Волкова совсем не казалась сейчас холодным функционером, и Казимиров знал тому причину. На ее плечи легла тяжелая ноша – казнить и миловать, резать по живому, чтобы спасти организм от гангрены. Профессор почувствовал укол стыда за то, что ничем не помог своей давней подруге, а только усугубил ее страдания. Похоже, наступал решающий момент.
Он поднял на нее тяжелый взгляд.
– Нина, тебе действительно хочется верить, что все решается настолько просто? Ты думаешь, еще можно спасти Марину? А может, ты всерьез полагаешь, что Нерв, разъезжающий по городу на диковинном аппарате, не привлекает внимания населения? И не заражает среду ничем инородным? Тогда почему просто не ликвидировать Чижика? Может, тебе что-то мешает? Попробую-ка помочь…
– Не надо! – вскричала Волкова. – Это запрещенный прием!

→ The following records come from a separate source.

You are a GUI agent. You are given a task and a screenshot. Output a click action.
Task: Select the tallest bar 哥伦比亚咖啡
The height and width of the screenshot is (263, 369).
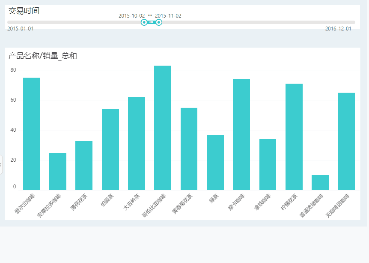coord(163,128)
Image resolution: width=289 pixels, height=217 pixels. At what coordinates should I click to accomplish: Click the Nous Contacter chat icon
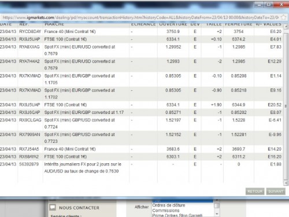point(53,207)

– Надо, – сухо отрезал Казимиров. Он не спускал глаз с коллеги, которая предпочла бы сейчас исчезнуть или, на худой конец, выставить Евгения Митрофановича за дверь под любым предлогом. Но тот уже сковал волю к сопротивлению, и Нина Алексеевна, конвульсивно сглотнув, обреченно уставилась в пол.
– С тебя спросят за него, ты знаешь, – начал Казимиров, – спросит Марина, спросит Катя, когда вернется, спрошу я. Очередь будет только расти. Чижик вовлекает в свое гравитационное поле новых людей – мастеров, к примеру. Тебе все равно, ты спокойно пустишь себя на переплавку, но это неизбежно потопит и ДОТ! Это ты тоже знаешь, Нина. Даже маленькая ложь рано или поздно прорастет в душах большим разочарованием. Загнав мальчика в угол, мы распишемся в собственном бессилии, в косности системы, в черствости ДОТа. Все пре вратится в формальность. Наш город, да и коммунизм вообще, строится на безоговорочном доверии. А что с ним станется после предательства в отношении вчерашнего доминантного гражданина? Что?! Как ни крути, выходит следующее: идея не настолько хороша, если даже самый горячий ее апологет вдруг мутирует в чужака. И не в том ли причина его мутации, что система – бесчеловечна? Не оттого ли растет Скала? Чижик открыл мне кое-что своим примером. Мы концентрируемся на выращивании смены, которой запрещено сомневаться в непогрешимости ДОТа, вместо того чтобы устранять сомнения.
Губы Волковой задрожали.
– Ты… Ты… Говоришь недопустимые вещи… Тебе легко! Не на тебе судьба Солнечного! Ты не понимаешь риска!